Task: Could you write out every one of the items below, line for line and without changing a word?

--- Start ---

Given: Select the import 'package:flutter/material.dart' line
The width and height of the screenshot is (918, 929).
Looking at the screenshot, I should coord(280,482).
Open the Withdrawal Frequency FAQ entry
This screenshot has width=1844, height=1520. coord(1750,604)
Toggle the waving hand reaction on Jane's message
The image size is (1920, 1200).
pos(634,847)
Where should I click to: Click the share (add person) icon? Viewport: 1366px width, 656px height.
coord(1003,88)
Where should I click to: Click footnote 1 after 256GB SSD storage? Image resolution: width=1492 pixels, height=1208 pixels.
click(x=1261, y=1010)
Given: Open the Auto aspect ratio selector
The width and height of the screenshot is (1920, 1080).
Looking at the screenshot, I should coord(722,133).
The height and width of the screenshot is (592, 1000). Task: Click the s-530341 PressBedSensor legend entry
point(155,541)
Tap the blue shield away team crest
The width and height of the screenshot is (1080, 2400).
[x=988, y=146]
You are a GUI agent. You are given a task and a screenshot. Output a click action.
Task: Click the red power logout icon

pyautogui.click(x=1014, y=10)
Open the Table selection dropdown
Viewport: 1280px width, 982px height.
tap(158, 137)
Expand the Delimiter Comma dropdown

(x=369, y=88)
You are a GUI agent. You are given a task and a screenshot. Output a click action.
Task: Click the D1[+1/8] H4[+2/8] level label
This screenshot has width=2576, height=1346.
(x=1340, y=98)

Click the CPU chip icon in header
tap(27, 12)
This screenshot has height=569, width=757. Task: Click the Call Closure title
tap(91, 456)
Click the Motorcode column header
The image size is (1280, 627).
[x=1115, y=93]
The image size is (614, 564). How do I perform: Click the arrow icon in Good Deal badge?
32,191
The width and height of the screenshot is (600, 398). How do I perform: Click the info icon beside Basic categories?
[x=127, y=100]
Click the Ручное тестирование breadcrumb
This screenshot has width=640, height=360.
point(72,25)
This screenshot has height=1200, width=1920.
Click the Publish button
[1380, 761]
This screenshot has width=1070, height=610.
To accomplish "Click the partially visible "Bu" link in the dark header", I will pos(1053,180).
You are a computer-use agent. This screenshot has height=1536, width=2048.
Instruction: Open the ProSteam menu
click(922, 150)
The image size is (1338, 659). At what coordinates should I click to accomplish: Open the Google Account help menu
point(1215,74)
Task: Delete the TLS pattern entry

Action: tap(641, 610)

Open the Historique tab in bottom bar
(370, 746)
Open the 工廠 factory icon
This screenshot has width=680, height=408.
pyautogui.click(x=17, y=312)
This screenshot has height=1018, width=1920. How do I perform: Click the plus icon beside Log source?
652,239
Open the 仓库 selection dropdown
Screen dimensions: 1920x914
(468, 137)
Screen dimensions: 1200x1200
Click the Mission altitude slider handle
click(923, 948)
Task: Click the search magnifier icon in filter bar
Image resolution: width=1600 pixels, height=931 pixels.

--- End ---

Task response:
Given: Select the import 'package:flutter/material.dart' line
The width and height of the screenshot is (918, 929).
Looking at the screenshot, I should coord(280,482).
Open the Withdrawal Frequency FAQ entry
This screenshot has width=1844, height=1520. coord(1750,604)
Toggle the waving hand reaction on Jane's message
The image size is (1920, 1200).
pos(634,847)
Where should I click to: Click the share (add person) icon? Viewport: 1366px width, 656px height.
coord(1003,88)
Where should I click to: Click footnote 1 after 256GB SSD storage? Image resolution: width=1492 pixels, height=1208 pixels.
click(x=1261, y=1010)
Given: Open the Auto aspect ratio selector
The width and height of the screenshot is (1920, 1080).
Looking at the screenshot, I should coord(722,133).
The height and width of the screenshot is (592, 1000). Task: Click the s-530341 PressBedSensor legend entry
point(155,541)
Tap the blue shield away team crest
The width and height of the screenshot is (1080, 2400).
[x=988, y=146]
You are a GUI agent. You are given a task and a screenshot. Output a click action.
Task: Click the red power logout icon

pyautogui.click(x=1014, y=10)
Open the Table selection dropdown
Viewport: 1280px width, 982px height.
tap(158, 137)
Expand the Delimiter Comma dropdown

(x=369, y=88)
You are a GUI agent. You are given a task and a screenshot. Output a click action.
Task: Click the D1[+1/8] H4[+2/8] level label
This screenshot has width=2576, height=1346.
(x=1340, y=98)

Click the CPU chip icon in header
tap(27, 12)
This screenshot has height=569, width=757. Task: Click the Call Closure title
tap(91, 456)
Click the Motorcode column header
The image size is (1280, 627).
[x=1115, y=93]
The image size is (614, 564). How do I perform: Click the arrow icon in Good Deal badge?
32,191
The width and height of the screenshot is (600, 398). How do I perform: Click the info icon beside Basic categories?
[x=127, y=100]
Click the Ручное тестирование breadcrumb
This screenshot has width=640, height=360.
point(72,25)
This screenshot has height=1200, width=1920.
Click the Publish button
[1380, 761]
This screenshot has width=1070, height=610.
To accomplish "Click the partially visible "Bu" link in the dark header", I will pos(1053,180).
You are a computer-use agent. This screenshot has height=1536, width=2048.
Instruction: Open the ProSteam menu
click(922, 150)
The image size is (1338, 659). At what coordinates should I click to accomplish: Open the Google Account help menu
point(1215,74)
Task: Delete the TLS pattern entry

Action: tap(641, 610)

Open the Historique tab in bottom bar
(370, 746)
Open the 工廠 factory icon
This screenshot has width=680, height=408.
pyautogui.click(x=17, y=312)
This screenshot has height=1018, width=1920. How do I perform: Click the plus icon beside Log source?
652,239
Open the 仓库 selection dropdown
Screen dimensions: 1920x914
(468, 137)
Screen dimensions: 1200x1200
Click the Mission altitude slider handle
click(923, 948)
Task: Click the search magnifier icon in filter bar
Image resolution: width=1600 pixels, height=931 pixels.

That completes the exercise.